Ho fatto quel che ho voluto, e questo è ciò che conta davvero. Ho scritto questo libro per me soprattutto, perché dopo il secondo non volevo più che passassero tanti anni tra l’uno e l’altro, perché mi picco di essere scrittore (che lo sia davvero o meno non è importante, credo di esserlo e questo è sufficiente) e uno scrittore scrive, perché sentivo di avere cose da dire, informazioni da passare, volevo lasciare il segno.

Il libro ha venduto poco, ma non importa: ogni tanto mi arrivano messaggi di complimenti e allora mi rendo conto che è per momenti come quelli che scrivo. Ovviamente credo che meriterebbe molto di più ma questo lo pensa qualunque autore; i messaggi di chi l’ha letto e – soprattutto – messo in pratica mi bastano.

Io non sono tanto bravo a vendermi ma anche questo non importa: lì ci sono ricette pratiche, ricette che funzionano e per me è sufficiente. La mia vita è già 2.0 da anni ormai, alla fine è questo che conta. Il libro in sé piano piano si allontana da me, com’è naturale che sia.

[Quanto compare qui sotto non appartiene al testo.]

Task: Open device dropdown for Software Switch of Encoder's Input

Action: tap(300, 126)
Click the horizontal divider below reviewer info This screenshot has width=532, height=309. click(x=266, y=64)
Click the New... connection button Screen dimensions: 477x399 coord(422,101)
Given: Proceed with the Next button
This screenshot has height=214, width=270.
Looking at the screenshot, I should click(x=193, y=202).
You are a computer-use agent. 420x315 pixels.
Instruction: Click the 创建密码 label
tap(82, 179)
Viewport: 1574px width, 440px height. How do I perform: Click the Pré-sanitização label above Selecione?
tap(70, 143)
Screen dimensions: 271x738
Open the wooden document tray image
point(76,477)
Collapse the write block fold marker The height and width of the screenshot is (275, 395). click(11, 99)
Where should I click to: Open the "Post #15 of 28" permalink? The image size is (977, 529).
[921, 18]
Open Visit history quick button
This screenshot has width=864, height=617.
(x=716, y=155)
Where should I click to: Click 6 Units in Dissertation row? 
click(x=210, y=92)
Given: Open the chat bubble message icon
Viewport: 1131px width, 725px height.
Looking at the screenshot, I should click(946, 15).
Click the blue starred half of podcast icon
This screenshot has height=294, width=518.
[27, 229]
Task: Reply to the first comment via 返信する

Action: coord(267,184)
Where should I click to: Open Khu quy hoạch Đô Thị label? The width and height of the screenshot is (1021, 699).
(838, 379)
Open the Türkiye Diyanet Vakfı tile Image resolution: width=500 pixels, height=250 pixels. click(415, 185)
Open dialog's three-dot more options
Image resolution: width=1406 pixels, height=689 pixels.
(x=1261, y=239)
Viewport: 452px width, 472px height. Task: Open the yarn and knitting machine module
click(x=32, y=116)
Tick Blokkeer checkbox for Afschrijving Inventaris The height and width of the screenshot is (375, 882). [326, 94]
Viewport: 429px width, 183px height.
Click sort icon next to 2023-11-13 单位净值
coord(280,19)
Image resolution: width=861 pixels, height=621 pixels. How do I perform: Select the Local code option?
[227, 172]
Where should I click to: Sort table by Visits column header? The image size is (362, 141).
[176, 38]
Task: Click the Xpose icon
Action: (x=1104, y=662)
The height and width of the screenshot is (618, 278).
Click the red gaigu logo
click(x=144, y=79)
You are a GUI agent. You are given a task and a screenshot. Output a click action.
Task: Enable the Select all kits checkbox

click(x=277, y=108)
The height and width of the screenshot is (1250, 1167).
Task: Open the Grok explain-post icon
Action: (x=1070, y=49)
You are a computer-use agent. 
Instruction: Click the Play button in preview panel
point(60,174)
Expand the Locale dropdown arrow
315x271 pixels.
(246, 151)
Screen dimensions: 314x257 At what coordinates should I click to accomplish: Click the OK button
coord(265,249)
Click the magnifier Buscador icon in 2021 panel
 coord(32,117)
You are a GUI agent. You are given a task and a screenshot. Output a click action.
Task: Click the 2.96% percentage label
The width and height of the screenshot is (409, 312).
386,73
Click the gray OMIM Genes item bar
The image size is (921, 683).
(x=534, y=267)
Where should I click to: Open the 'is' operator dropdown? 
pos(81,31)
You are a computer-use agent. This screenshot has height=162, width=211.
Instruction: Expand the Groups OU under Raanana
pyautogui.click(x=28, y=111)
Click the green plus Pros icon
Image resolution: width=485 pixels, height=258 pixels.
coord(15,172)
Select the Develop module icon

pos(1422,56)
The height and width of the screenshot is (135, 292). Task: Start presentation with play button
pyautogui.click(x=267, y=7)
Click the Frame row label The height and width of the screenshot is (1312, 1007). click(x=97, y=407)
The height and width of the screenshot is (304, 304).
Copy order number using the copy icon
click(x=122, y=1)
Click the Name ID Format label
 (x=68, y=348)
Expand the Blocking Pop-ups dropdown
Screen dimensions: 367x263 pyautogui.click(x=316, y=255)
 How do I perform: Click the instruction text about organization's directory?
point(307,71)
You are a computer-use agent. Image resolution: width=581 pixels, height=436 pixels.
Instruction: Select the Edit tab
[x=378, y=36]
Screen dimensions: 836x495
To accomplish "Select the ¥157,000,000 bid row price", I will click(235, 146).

Vendere, alla fine, non mi interessa nemmeno così tanto: vedo il libro come un messaggio in bottiglia, arriva ai felici pochi e per me è sufficiente, va bene così.

Commenti

Ylenia ha detto:

Il tuo libro avrebbe meritato maggiore diffusione, lo cito sempre tra gli amici o quando mi capita di parlare di downshifting e vita in generale.
Per me è stato utile come Adesso basta di Perotti, se non di più, ascoltando le domande che fanno spesso i lettori di Perotti durante gli incontri pubblici penso sempre che nel tuo libro troverebbero le risposte. Hai fatto bene a scriverlo!

giannidavico ha detto:

Grazie mille Ylenia, il tuo supporto è sempre molto apprezzato! 🙂

Isabella Massardo ha detto:

Se non sei bravo a venderti, come dici, perché tieni seminari di marketing per traduttori?

giannidavico ha detto:

Perché chi sa fa e chi non sa insegna, non lo sapevi? 🙂

Isabella Massardo ha detto:

Cosa fai? Rispondi citando George Bernard Shaw? Non vale.

giannidavico ha detto:

Eh, l’importante è lasciarsi una via di fuga!

giannidavico ha detto:

Aggiungo un commento che ieri mi è rimasto nella penna: scrivendo che non sono tanto bravo a vendermi pensavo soprattutto a Simone Perotti, che invece è stato grande nel promuovere le sue idee. Ecco, a me è mancato quello slancio che lui ha avuto. (Tanto di cappello, sia chiaro.)

Parlando in generale, la differenza tra il primo e il secondo è quasi sempre molto piccola ed è verissimo che “the winner takes all”.

Ma insomma ho elaborato quel lutto: le idee del libro funzionano – io ne sono la prova -, questo per me è sufficiente.